Dakar, Sénégal (PANA) – « La ruée vers l’or bafoue les droits fondamentaux des communautés, », dénonce un rapport rendu public vendredi à Dakar par Amnesty International.
Le document est le résultat d’environ trois années de recherches lancées depuis 2011 sur l’exploitation de l’or par la Sabodala Gold Operation (SGO), une société Canadienne qui opère dans la région aurifère de Kédougou au Sud-Est du Sénégal, à plus de 700 km de Dakar.
Selon Amnesty International, « le gouvernement octroie des concessions à des compagnies minières sans garantir le respect des droites humains ». Seydi Gassama, le directeur exécutif de la section sénégalaise d’Amnesty International a rappelé que pour démarrer ses activités en 2011, la SGO a dû déplacer tout le hameau de Dambankhoto.
D’après cette étude, la population n’a pas été relocalisée comme il se doit.
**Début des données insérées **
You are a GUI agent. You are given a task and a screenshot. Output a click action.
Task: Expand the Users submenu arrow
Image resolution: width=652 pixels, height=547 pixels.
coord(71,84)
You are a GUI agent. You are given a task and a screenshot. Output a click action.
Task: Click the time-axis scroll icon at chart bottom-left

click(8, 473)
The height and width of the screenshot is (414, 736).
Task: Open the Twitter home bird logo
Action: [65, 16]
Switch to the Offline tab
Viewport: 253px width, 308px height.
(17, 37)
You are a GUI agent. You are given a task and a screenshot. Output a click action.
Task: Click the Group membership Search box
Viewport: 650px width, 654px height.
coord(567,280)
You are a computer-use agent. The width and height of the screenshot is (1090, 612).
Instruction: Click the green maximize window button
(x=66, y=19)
Une quinzaine de familles, environ soixante personnes, étaient directement touchées.
« Les populations ont beaucoup perdu de leurs moyens de subsistance. Elles ont perdu les terres agricoles qu’elles avaient au bord de la rivière qui leur donnait beaucoup d’eau pour pratiquer l’agriculture », se plaint M. Gassama, qui ajoute que les déplacés n’ont plus suffisamment de terres et d’eau pour leurs activités agricoles.
Le responsable d’Amnesty International Sénégal qui présentait le rapport, estime que l’Etat a concentré tous ses efforts sur une politique essentiellement destinée à attirer les investisseurs sans penser à protéger les populations riveraines des sites miniers. « Dans les prochaines années, l’exploitation minière va s’intensifier à Kédougou et si l’Etat ne prend pas des mesures de protection sur le plan juridique pour les communautés, les déguerpissements vont se multiplier, les mécontentements aussi. Cela peut avoir des conséquences extrêmement graves pour les droits humains et la stabilité du pays », prévient Seydi Gassama.
Djiguiba Cissokho, le chef du village de Dambankhoto était aussi présent à la publication du rapport. Déplacé comme les autres familles en 2010, il affirme avoir personnellement été victime des faits dénoncés par le rapport.
M. Cissokho raconte : « Je me suis retrouvé avec deux hectares et demi, alors que j’étais propriétaire d’un champ de cinq hectares ». Le chef du village affirme que la Sabodala Gold Operation, toujours en quête de nouvelles terres pour ses activités, lui a repris le champ qu’il cultivait. Dans la zone, l’agriculture et l’orpaillage sont les seules activités économiques de la population.
Djiguiba Cissokho qualifie de dramatique pour les villageois, la dernière décision du Chef de l’Etat interdisant l’orpaillage. « On n’a plus de champs à cultiver et on nous interdit l’orpaillage. Nous n’avons plus de solution, nous croisons les bras et attendons l’Etat », a martelé le chef de village.
Mady Cissokho, le président de la communauté rurale (Pcr) de Sabodala dont Dambankhoto fait partie, a déclaré quant à lui que le principal problème, c’est que les terres fertiles dont la population a besoin lui ont été arrachées. «
Quand la société a besoin d’un endroit, elle dit au sous-préfet de voir le Pcr pour convoquer un forum de négociation. Mais ce forum aboutit tôt ou tard à lui céder le terrain », déclare M. Cissokho qui considère que l’Etat ne fait rien pour protéger les populations. Il a souligné que le pouvoir central ne s’acquitte pas de ses devoirs envers les villageois. Il explique que les autorités sénégalaises perçoivent régulièrement des redevances de la SGO, précisant qu’une partie de ces taxes doit être reversée à la population sur place, ce que le pouvoir central ne fait pas, d’après lui.
« Si la population n’obtient pas ce qui lui revient, elle va s’appauvrir de jour en jour », dénonce le président de la communauté rurale de Sabodala qui compte une dizaine de villages. Pour donner un exemple concret, Mady Cissokho informe qu’il y a six mois, la société minière a été verbalisée pour avoir défriché un terrain sans l’autorisation des services des Eaux et Forêts. Elle a payé une amende de 145 millions de F Cfa dont 101 millions (70%) reviennent à la communauté rurale, « mais depuis, nous n’avons rien vu », déplore-t-il.